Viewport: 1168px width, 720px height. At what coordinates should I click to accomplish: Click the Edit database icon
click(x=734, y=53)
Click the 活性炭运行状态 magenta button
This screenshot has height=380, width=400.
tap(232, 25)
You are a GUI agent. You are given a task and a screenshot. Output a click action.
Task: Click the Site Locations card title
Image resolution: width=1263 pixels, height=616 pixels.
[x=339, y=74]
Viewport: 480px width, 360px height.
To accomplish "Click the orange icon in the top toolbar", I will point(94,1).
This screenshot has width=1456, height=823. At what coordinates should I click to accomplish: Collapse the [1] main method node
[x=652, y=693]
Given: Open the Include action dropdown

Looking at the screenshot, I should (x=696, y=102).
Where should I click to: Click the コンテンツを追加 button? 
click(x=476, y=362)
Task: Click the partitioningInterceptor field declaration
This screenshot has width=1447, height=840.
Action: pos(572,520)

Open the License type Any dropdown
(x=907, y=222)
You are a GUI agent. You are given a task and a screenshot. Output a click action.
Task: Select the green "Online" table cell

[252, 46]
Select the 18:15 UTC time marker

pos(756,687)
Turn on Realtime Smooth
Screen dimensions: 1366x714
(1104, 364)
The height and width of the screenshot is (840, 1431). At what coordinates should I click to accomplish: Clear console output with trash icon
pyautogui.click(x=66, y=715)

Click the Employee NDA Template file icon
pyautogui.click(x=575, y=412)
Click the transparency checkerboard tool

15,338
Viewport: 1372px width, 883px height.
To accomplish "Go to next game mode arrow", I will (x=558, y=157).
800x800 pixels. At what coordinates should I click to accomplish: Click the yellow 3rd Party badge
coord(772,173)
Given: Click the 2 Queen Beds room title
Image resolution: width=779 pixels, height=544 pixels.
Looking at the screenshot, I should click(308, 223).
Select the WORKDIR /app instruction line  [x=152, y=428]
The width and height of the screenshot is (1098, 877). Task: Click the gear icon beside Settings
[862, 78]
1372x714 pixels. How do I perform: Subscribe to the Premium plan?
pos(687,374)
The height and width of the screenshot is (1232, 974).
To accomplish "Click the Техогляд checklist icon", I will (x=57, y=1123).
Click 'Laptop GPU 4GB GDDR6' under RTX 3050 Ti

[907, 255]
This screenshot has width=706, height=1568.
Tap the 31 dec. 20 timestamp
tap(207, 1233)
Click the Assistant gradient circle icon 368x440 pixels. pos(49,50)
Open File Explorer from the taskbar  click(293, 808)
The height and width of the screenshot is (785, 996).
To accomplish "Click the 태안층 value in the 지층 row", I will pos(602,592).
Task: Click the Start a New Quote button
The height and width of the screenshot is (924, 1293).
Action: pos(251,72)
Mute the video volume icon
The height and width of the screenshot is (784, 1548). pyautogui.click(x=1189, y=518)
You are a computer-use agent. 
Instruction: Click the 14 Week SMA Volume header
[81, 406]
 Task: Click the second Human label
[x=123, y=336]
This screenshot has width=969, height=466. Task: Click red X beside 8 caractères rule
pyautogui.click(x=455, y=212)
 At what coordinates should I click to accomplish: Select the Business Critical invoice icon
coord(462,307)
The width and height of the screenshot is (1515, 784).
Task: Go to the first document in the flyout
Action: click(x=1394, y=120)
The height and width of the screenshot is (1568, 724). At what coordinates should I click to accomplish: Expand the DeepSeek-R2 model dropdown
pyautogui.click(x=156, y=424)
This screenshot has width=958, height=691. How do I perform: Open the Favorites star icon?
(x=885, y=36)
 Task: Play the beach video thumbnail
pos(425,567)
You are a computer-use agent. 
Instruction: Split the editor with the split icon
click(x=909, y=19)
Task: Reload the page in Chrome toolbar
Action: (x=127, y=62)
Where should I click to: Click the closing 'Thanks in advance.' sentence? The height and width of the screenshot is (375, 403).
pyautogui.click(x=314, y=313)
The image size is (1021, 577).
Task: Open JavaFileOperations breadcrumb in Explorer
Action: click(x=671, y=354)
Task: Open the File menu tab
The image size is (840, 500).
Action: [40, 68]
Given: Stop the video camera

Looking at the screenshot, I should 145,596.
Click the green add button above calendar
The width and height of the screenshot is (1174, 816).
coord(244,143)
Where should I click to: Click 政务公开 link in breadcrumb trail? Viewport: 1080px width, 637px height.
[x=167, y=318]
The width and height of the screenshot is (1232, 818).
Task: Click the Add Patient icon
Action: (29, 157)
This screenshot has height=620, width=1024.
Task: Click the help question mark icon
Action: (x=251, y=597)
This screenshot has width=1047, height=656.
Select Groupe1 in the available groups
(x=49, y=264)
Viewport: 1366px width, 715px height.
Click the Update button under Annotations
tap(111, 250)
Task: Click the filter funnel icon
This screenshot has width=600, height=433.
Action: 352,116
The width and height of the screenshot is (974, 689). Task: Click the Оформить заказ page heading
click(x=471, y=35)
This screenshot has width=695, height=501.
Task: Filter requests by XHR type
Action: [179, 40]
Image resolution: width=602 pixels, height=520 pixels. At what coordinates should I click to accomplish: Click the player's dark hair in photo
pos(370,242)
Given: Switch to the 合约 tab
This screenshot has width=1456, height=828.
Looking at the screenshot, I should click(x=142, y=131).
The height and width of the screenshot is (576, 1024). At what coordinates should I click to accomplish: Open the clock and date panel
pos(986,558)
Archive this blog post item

━━━━━━━━━━━━━━━━━━━━

**Short exercise:**
Scale only the entries starting at the line that contains "Open File Explorer" and ending at the line that contains "Action: pos(251,72)". Reproduce every one of those lines, requests included, with each coordinate in the answers multiplied by 0.3 and rounded to a whole number (halves round up), leaving all other text unchanged.

**Result:**
Open File Explorer from the taskbar  click(88, 242)
The height and width of the screenshot is (785, 996).
To accomplish "Click the 태안층 value in the 지층 row", I will pos(181,178).
Task: Click the Start a New Quote button
The height and width of the screenshot is (924, 1293).
Action: pos(75,22)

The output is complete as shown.